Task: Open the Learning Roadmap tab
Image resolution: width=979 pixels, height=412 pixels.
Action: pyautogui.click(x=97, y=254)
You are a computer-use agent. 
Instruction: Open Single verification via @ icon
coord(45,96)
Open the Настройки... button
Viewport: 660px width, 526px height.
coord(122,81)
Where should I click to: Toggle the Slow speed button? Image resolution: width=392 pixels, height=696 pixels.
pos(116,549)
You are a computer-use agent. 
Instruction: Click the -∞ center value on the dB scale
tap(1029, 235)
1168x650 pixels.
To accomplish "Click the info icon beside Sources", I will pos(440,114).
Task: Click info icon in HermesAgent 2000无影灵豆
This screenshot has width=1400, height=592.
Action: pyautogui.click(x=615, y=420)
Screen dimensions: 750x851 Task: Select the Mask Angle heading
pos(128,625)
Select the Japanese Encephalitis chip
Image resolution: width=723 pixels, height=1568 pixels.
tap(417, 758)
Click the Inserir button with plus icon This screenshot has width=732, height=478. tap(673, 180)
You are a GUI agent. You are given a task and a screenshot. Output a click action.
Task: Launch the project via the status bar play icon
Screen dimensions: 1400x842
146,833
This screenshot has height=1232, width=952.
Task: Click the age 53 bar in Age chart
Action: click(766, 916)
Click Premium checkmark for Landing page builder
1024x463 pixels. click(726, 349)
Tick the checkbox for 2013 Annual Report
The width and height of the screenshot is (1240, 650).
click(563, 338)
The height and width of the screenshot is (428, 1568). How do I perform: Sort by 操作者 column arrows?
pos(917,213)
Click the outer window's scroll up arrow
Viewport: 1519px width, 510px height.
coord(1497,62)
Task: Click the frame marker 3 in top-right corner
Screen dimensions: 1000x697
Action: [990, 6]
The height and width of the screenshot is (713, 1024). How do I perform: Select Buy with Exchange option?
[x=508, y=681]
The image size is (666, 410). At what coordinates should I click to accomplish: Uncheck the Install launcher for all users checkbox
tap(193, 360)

= = = =

▶ Problem details: Write out only the final block of lines, starting at the line with "The height and width of the screenshot is (428, 1568)." and running to the end of the material.

▶ Expected answer:
The height and width of the screenshot is (428, 1568). How do I perform: Sort by 操作者 column arrows?
pos(917,213)
Click the outer window's scroll up arrow
Viewport: 1519px width, 510px height.
coord(1497,62)
Task: Click the frame marker 3 in top-right corner
Screen dimensions: 1000x697
Action: [990, 6]
The height and width of the screenshot is (713, 1024). How do I perform: Select Buy with Exchange option?
[x=508, y=681]
The image size is (666, 410). At what coordinates should I click to accomplish: Uncheck the Install launcher for all users checkbox
tap(193, 360)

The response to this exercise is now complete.